*** Data under study ***
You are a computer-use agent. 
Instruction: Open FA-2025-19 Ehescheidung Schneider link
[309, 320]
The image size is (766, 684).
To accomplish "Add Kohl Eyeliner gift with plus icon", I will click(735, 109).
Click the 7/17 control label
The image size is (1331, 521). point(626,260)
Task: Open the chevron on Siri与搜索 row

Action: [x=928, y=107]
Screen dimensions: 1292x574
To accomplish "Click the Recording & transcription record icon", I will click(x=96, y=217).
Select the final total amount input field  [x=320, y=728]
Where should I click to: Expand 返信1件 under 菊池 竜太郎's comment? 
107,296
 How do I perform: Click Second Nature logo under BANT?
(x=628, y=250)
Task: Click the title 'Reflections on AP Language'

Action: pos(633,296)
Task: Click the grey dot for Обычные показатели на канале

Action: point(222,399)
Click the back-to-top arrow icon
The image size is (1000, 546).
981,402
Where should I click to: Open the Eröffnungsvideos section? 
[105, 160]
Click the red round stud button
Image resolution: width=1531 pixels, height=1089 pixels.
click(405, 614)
*** End of Data under study ***
## Required action
Line by line, set the records above down again exactly.

## Output
You are a computer-use agent. 
Instruction: Open FA-2025-19 Ehescheidung Schneider link
[309, 320]
The image size is (766, 684).
To accomplish "Add Kohl Eyeliner gift with plus icon", I will click(735, 109).
Click the 7/17 control label
The image size is (1331, 521). point(626,260)
Task: Open the chevron on Siri与搜索 row

Action: [x=928, y=107]
Screen dimensions: 1292x574
To accomplish "Click the Recording & transcription record icon", I will click(x=96, y=217).
Select the final total amount input field  [x=320, y=728]
Where should I click to: Expand 返信1件 under 菊池 竜太郎's comment? 
107,296
 How do I perform: Click Second Nature logo under BANT?
(x=628, y=250)
Task: Click the title 'Reflections on AP Language'

Action: pos(633,296)
Task: Click the grey dot for Обычные показатели на канале

Action: point(222,399)
Click the back-to-top arrow icon
The image size is (1000, 546).
981,402
Where should I click to: Open the Eröffnungsvideos section? 
[105, 160]
Click the red round stud button
Image resolution: width=1531 pixels, height=1089 pixels.
click(405, 614)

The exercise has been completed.